*** Page excerpt Section Begins ***
Fibromyalgia mostly affects women. In the United States alone, it affects 5 million adults according to the stats in 2005. Globally, it affects 10% – 55% of the adult population according to the Current Pains and Headaches Reports in 2013. Fibromyalgia is painful. The NIH defined fibromyalgia as;
Fibromyalgia syndrome is a common and chronic disorder characterized by widespread pain, diffuse tenderness, and a number of other symptoms. The word “fibromyalgia” comes from the Latin term for fibrous tissue (fibro) and the Greek ones for muscle (myo) and pain (algia).
Quick Overview On Fibromyalgia
How Mindfulness Improved Fibromyalgia?
We’ve learned in the past that mindfulness has a positive impact on pain.
In one study conducted by researchers at De Montfort University Leicester’s School of Nursing and Midwifery found that mindfulness is helping people who suffered from long-term medical conditions like fibromyalgia, PD(Parkinson’s Disease), cancer, MS(multiple sclerosis), depression and anxiety. The results they get are far better than those who do not practice mindfulness.
*** Page excerpt Section Ends ***
Task instructions
[A] Echo the stretch of the fibromyalgia text from "Quick Overview On" through "not practice mindfulness.", word for word.
[B] Name every long-term medical condition that the fibromyalgia text says mindfulness helped in the De Montfort University study.
[C] Go on with the fibromyalgia text, starting right after its last sentence.
You won't need the records for any of this.
*** Recorded data Section Begins ***
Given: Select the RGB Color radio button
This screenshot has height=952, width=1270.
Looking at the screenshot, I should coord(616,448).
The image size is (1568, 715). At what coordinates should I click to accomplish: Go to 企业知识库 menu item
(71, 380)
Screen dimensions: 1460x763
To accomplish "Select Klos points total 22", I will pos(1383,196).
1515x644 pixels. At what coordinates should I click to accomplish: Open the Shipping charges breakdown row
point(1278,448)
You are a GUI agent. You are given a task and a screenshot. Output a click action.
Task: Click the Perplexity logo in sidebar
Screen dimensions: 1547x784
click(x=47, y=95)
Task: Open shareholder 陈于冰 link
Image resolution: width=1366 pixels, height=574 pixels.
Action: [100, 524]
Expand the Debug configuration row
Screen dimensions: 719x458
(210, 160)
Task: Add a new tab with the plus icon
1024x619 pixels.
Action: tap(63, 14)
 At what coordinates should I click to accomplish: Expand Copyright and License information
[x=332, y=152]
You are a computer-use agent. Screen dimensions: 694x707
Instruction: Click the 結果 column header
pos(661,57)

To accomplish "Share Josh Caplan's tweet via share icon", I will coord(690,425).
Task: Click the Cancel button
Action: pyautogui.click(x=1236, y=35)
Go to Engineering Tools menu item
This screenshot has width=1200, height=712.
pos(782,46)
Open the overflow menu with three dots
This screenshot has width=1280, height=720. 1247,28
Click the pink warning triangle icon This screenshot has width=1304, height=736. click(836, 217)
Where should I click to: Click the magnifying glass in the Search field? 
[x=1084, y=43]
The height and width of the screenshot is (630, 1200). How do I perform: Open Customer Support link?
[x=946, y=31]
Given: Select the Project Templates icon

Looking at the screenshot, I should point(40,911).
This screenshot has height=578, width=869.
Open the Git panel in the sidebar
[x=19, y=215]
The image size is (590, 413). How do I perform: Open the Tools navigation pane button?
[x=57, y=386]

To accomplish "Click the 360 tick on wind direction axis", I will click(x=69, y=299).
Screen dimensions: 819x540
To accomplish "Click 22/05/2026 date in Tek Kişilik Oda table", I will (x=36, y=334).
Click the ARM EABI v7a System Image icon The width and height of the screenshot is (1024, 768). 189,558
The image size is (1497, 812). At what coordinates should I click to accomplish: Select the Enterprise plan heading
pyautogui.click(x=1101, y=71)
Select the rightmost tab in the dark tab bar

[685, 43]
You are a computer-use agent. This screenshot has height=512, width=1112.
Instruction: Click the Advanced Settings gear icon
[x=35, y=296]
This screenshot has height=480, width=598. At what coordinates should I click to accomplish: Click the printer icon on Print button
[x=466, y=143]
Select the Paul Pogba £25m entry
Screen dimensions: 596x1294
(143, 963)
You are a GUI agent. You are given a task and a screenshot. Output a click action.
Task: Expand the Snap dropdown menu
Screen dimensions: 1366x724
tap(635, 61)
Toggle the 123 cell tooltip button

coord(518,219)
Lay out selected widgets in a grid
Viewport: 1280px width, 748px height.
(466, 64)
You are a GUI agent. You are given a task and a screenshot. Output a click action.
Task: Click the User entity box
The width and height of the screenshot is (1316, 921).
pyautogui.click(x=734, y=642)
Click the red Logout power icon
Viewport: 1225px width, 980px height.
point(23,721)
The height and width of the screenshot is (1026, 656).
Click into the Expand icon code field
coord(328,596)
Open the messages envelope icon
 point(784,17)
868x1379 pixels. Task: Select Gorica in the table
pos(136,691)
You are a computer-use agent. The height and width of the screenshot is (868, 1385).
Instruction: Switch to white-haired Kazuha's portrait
*** Recorded data Section Ends ***
Written answers
[A]
Quick Overview On Fibromyalgia
How Mindfulness Improved Fibromyalgia?
We’ve learned in the past that mindfulness has a positive impact on pain.
In one study conducted by researchers at De Montfort University Leicester’s School of Nursing and Midwifery found that mindfulness is helping people who suffered from long-term medical conditions like fibromyalgia, PD(Parkinson’s Disease), cancer, MS(multiple sclerosis), depression and anxiety. The results they get are far better than those who do not practice mindfulness.

[B] Fibromyalgia, Parkinson's Disease, cancer, multiple sclerosis, depression, anxiety

[C]
When interviewed by the researchers, the participants said that the key factors for mindfulness to have such a positive impact on pain is due to kindness and compassion. One of the participants in the study said this during an interview;
It’s just made me happy, it’s made me want to live and embrace life. I’ve realized that wallowing on my condition won’t help and I don’t think I would have got there without meditation.
The key to reaping and enjoying the benefits in the long-term is a regular practice. The more often you practice it, the better you become at doing it.
When time comes you need it, it’s easy to put what you’ve been practicing into a useful tool whether it be for pain or overcoming stress and anxiety.